Beyond academia, Singh has made notable contributions, including winning the world's largest pageant and being crowned the National All-American Miss 2020-2023, establishing The Serenity Project women's empowerment 501c3 nonprofit, winning the first-ever Victoria Secret’s GRL PWR Project campaign, becoming a Diana Award recipient (UK’s highest humanitarian award), and authoring a best-selling children's book.

Her children’s book, published in 2021, is titled The Queen Machine and is centered on themes of growing confidence, self-resolve, and boldness for young girls. In the book, the main character is Amrita, who, as a Sikh girl, develops self-confidence among Amrita’s friends in the book, Brooke and Michaela.

Singh's commitment to challenging stereotypes and educating the community about Sikhi and Sikh values is demonstrated through her historic Sikh advocacy at the University of Oxford. This includes organizing the first Sikh Langar to be held at the University, reciting the first Sikh prayer during a college formal grace, and bringing the first turbaned Sikh speaker to speak individually at the Oxford Union, the University's prestigious debating society.

A Global Dalai Lama Fellow and a current Contemplative Project Coach for the Renee Crown Wellness Institute, she works 1-1 with students to develop meaningful and intention-rooted passion projects and to implement them sustainably. She is also a passionate educator and public speaker with over a decade of professional training in debate and public speaking. She now coaches students worldwide through 3PSpeech.

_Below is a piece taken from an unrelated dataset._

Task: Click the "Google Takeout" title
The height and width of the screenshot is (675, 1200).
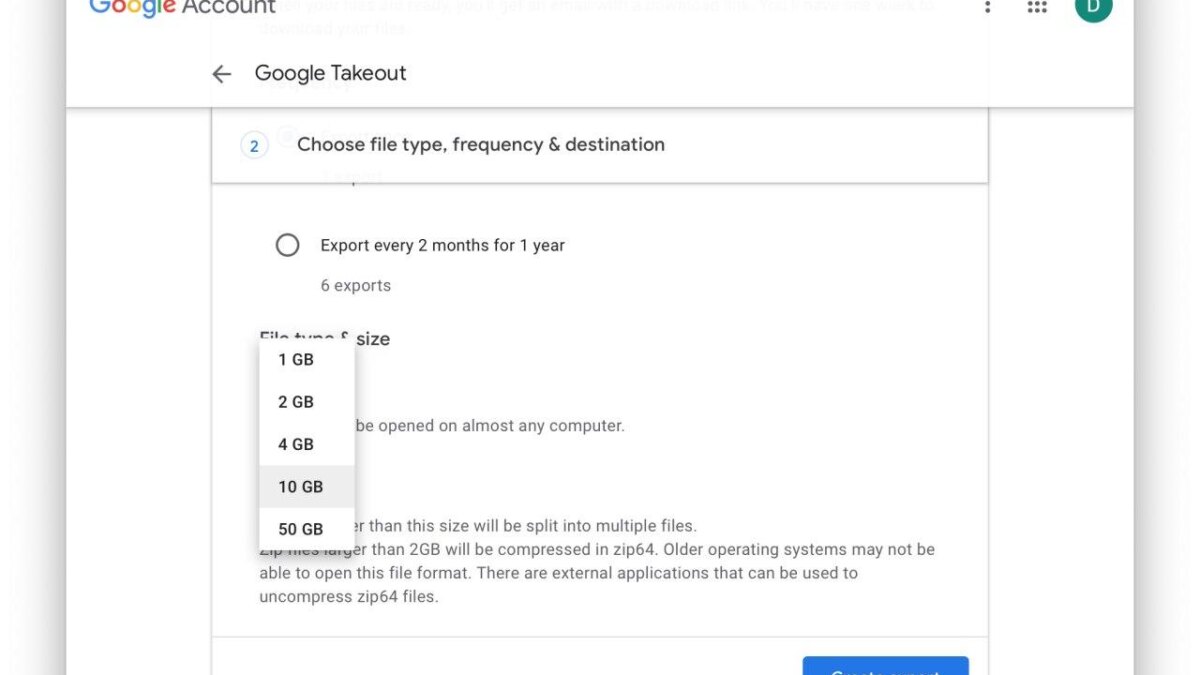Action: (x=330, y=73)
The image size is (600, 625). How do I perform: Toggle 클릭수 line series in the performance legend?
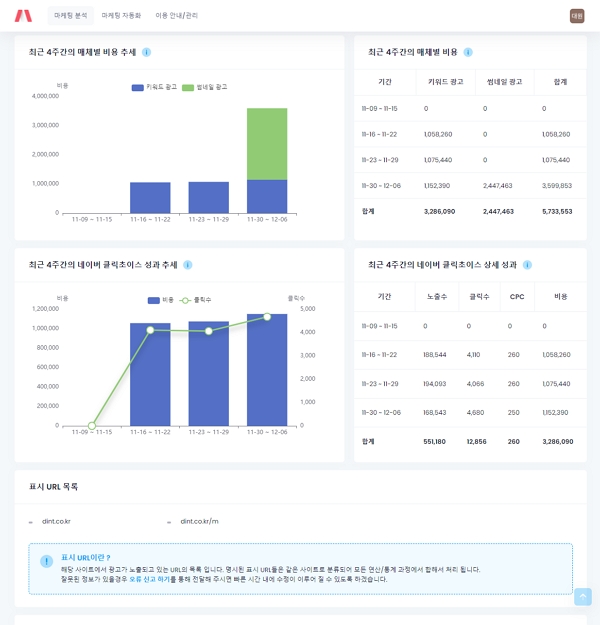click(x=196, y=300)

She has also been invited as a keynote presenter at universities like Yale, Bath University, and California State Channel Islands.

As the Founder of Hello South Asians to connect South Asians globally, the National Sikh Youth Program, an organization created to invest and mentor young Sikhs, the Oxford Bhangra Society (Punjabi Indian folk dance), and the Rhodes Interfaith Alliance, Serene cares about challenging stereotypes, fighting injustice, and promoting diversity.

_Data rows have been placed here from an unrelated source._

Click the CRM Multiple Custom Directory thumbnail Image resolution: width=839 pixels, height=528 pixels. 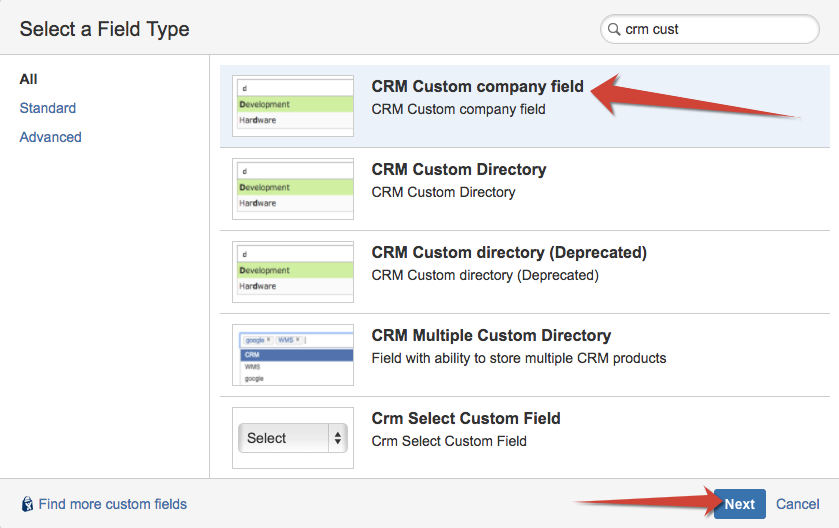(x=293, y=354)
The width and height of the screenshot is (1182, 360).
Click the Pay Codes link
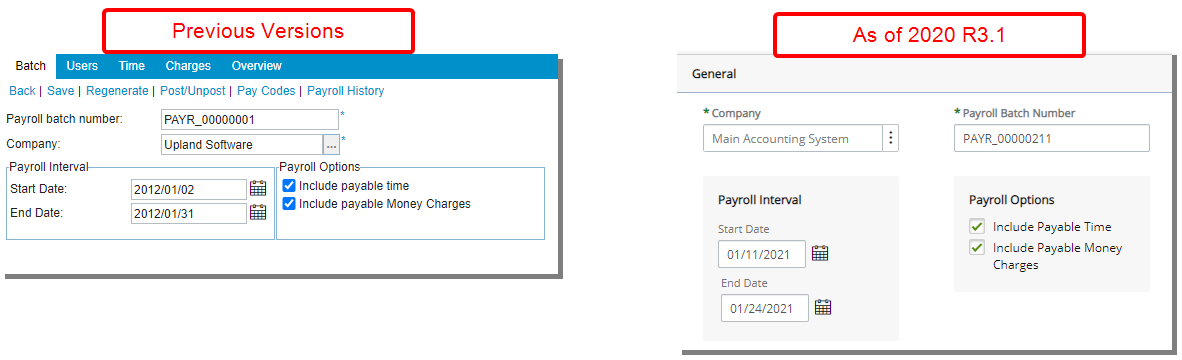click(266, 91)
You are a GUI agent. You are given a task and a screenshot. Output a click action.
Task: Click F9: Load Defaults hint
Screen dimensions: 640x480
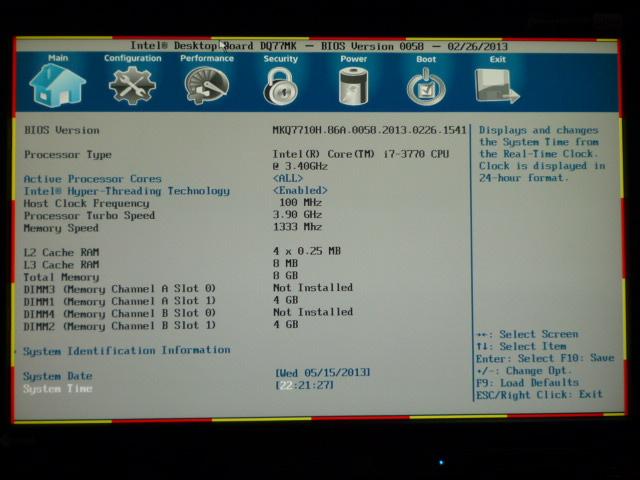pos(527,382)
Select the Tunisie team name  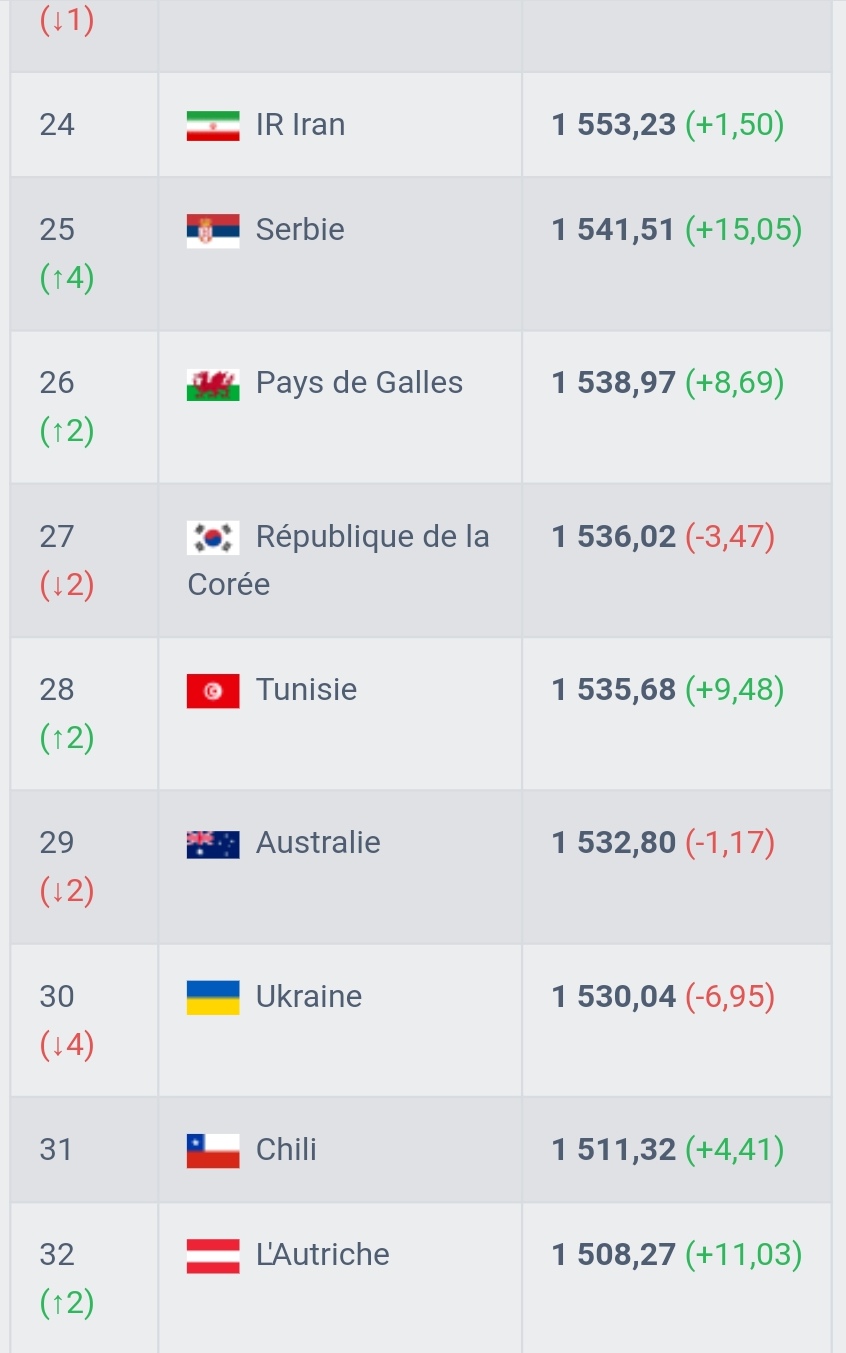(x=306, y=690)
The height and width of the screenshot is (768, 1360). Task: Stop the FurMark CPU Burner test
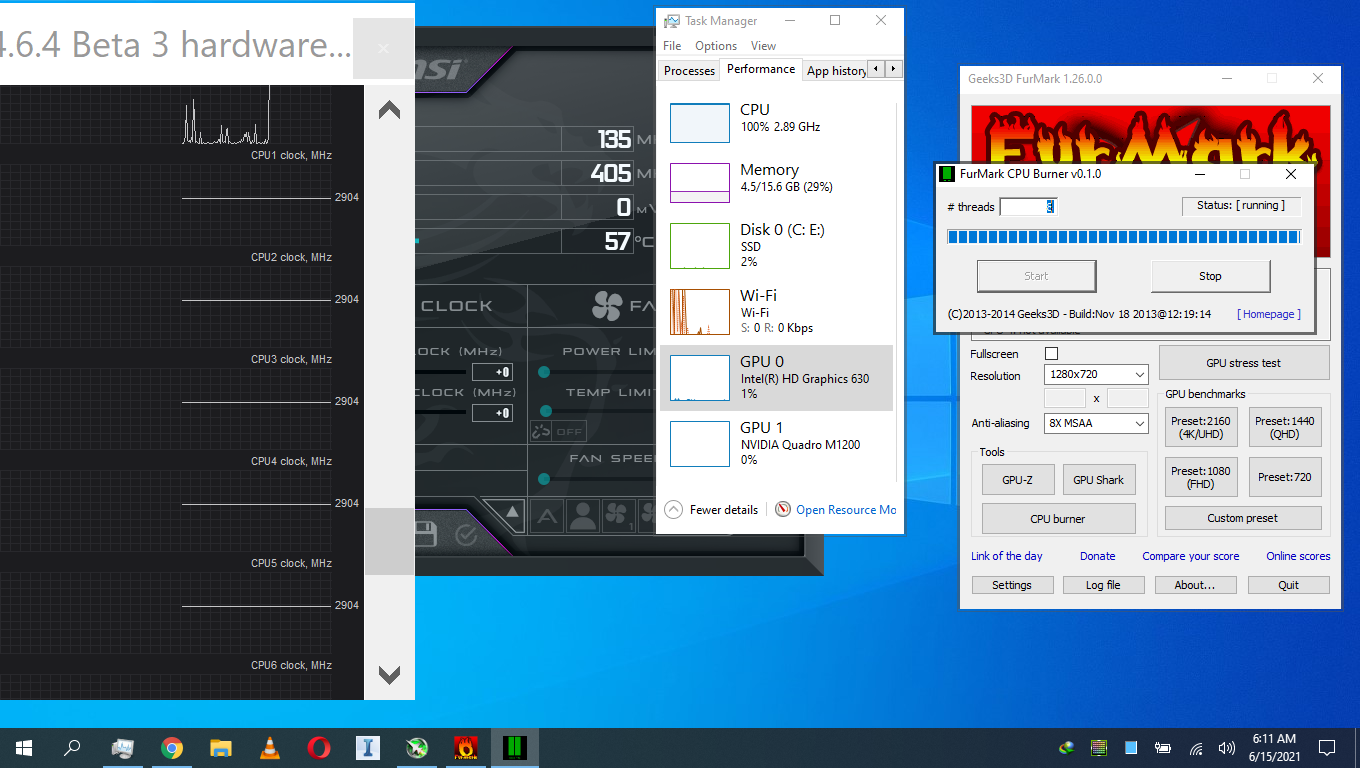[1210, 276]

Her other hobbies include teaching others Bhangra and Bollywood dancing, content creation and videography, snowboarding, painting, and spending time with her chihuahua, Betta. 

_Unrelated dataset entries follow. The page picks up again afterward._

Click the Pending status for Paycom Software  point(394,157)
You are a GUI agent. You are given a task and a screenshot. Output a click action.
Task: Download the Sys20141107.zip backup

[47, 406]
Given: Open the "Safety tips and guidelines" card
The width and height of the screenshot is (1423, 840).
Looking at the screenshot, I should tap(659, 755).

Her ability to combine rigorous academic work with community-focused social impact is unparalleled. Serene’s mission is to show that no person is “irredeemable.” That mission takes courage, profound leadership, and compassion. Serene practices nonviolence pedagogy, inspired by His Holiness the 14th Dalai Lama, John Roberts Lewis, and Sikh philosophy, applying it to her activism and leadership. She is a Dalai Lama Fellow who has been invited in person to meet His Holiness as a direct result of her women’s empowerment charity work and PhD research. Serene is committed to using principles of nonviolence for her leadership and advocacy, ensuring that empathy and humanization remain at the core of her work.  Her work inside and outside of prisons empowering and uplifting women has led her to be invited to speak at keynotes at the University of Oxford, University of Bath, University College London, Yale University, University of California Channel Islands, and more, with more being scheduled for 2025. Through op-eds, podcasts, university speeches, Q&A, and social media, she has shifted public narratives, engaging over 3.5 million people in her journey and her mission to uplift all women to their highest potential—especially those society has deemed ‘irredeemable.’ Serene is redefining what it means to create social impact. Her work is not just theoretical or determined by net worth—it is deeply human, profoundly immersive, and actively changing lives. At just 27, she has accomplished what entire institutions have failed to do for generations—centering the voices of the most silenced women in the world.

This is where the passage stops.